◆ **RECORDS**
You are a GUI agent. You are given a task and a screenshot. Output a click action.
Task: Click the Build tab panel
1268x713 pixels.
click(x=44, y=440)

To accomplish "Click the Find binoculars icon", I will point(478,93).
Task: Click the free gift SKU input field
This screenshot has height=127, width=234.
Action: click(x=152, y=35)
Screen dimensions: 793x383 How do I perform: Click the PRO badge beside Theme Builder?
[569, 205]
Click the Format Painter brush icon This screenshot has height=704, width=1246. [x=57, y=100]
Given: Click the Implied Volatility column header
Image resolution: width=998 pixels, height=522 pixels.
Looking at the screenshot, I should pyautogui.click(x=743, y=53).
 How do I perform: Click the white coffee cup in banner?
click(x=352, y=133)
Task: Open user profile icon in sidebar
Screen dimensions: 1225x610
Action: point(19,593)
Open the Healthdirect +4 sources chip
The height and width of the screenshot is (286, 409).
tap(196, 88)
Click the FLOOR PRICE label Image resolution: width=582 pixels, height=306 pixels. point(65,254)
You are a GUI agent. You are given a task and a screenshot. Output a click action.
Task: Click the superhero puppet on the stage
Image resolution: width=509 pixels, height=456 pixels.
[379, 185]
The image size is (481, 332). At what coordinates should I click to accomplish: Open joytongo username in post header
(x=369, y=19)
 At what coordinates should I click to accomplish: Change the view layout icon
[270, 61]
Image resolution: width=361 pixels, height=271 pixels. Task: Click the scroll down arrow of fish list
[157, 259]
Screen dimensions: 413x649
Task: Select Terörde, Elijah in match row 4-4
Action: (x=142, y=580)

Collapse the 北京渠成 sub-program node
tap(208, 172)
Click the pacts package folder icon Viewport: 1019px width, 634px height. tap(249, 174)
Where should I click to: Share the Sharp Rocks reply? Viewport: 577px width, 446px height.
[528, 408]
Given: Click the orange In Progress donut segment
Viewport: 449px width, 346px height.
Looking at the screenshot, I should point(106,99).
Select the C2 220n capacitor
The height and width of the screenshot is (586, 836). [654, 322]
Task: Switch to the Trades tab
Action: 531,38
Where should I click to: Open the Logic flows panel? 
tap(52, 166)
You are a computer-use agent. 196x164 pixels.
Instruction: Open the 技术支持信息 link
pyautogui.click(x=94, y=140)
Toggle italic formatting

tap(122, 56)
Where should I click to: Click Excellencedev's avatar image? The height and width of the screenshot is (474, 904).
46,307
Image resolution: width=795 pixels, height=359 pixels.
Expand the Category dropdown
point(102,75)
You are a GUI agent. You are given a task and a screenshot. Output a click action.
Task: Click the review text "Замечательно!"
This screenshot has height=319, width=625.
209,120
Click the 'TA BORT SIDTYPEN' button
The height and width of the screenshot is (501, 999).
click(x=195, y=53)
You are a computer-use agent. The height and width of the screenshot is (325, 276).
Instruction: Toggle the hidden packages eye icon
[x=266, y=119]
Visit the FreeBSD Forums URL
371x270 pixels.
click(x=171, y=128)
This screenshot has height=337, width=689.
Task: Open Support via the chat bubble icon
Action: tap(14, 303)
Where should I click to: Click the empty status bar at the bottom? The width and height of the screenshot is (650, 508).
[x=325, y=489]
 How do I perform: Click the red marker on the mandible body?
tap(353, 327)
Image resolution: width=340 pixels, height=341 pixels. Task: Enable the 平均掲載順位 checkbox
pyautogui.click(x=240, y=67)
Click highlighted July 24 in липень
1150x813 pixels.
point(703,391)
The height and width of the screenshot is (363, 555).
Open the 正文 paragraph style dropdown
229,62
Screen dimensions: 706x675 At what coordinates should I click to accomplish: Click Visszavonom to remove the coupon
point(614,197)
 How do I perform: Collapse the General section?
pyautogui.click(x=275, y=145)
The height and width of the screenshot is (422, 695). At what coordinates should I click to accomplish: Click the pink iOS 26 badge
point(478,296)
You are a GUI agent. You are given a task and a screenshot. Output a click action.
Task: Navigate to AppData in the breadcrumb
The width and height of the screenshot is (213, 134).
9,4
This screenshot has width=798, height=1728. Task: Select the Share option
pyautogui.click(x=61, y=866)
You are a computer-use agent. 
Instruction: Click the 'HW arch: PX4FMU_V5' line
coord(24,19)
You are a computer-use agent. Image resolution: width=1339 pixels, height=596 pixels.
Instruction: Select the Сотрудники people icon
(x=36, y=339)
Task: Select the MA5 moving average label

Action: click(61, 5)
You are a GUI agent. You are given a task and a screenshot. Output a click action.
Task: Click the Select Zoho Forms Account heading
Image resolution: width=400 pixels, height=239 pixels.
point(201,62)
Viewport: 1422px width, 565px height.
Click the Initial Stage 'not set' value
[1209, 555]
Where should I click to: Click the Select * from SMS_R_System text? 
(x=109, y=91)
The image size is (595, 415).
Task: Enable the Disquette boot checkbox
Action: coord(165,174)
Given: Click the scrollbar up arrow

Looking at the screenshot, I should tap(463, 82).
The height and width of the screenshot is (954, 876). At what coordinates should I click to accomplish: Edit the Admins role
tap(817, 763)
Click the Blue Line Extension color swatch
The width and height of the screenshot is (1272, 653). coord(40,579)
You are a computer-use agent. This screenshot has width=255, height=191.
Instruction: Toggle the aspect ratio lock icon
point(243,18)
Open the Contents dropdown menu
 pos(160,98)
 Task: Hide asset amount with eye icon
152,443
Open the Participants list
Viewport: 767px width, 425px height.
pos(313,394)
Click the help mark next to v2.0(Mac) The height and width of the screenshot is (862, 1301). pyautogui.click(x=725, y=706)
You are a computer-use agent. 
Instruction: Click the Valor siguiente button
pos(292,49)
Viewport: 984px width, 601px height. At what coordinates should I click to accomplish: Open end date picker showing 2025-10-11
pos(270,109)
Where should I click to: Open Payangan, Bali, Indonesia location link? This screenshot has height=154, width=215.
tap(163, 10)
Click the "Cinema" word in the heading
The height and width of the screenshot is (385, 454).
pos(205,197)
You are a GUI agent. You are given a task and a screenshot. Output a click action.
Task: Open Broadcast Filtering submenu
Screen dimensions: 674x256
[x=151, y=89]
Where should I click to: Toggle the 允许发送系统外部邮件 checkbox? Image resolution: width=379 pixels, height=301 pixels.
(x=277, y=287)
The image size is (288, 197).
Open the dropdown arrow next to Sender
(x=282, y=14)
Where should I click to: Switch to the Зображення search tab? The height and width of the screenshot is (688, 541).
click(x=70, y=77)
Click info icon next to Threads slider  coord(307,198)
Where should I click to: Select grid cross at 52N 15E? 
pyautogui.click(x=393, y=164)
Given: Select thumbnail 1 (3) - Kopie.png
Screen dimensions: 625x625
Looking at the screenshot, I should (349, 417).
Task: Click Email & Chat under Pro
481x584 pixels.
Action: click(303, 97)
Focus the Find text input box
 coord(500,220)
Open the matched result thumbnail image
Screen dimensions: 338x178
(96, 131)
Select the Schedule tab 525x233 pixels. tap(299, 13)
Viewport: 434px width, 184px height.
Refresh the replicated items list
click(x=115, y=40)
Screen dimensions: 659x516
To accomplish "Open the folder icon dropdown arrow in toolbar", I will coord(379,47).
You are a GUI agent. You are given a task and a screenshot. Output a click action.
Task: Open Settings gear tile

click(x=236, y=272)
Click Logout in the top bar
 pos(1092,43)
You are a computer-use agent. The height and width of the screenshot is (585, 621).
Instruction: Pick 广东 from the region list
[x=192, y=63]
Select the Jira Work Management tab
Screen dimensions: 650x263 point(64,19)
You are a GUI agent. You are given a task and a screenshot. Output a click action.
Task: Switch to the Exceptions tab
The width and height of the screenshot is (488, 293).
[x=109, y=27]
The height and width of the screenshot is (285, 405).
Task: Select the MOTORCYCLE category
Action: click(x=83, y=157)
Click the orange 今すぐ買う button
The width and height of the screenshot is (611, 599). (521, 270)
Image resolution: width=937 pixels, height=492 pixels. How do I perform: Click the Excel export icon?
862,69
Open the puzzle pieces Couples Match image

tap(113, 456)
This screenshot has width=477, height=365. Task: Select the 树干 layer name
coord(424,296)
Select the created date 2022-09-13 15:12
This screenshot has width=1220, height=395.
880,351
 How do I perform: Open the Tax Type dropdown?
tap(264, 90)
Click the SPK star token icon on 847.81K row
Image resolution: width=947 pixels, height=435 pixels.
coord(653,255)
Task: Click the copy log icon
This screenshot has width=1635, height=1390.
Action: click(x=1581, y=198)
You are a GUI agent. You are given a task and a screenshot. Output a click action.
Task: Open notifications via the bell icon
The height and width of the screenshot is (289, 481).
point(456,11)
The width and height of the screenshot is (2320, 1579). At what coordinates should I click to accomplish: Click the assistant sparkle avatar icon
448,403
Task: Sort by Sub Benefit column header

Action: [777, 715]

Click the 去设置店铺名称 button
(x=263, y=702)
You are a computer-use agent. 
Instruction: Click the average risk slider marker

◆ **ACTIVITY**
Find each line in the records that includes the word "will". Report the total and nothing more.

◆ **REPLY**
2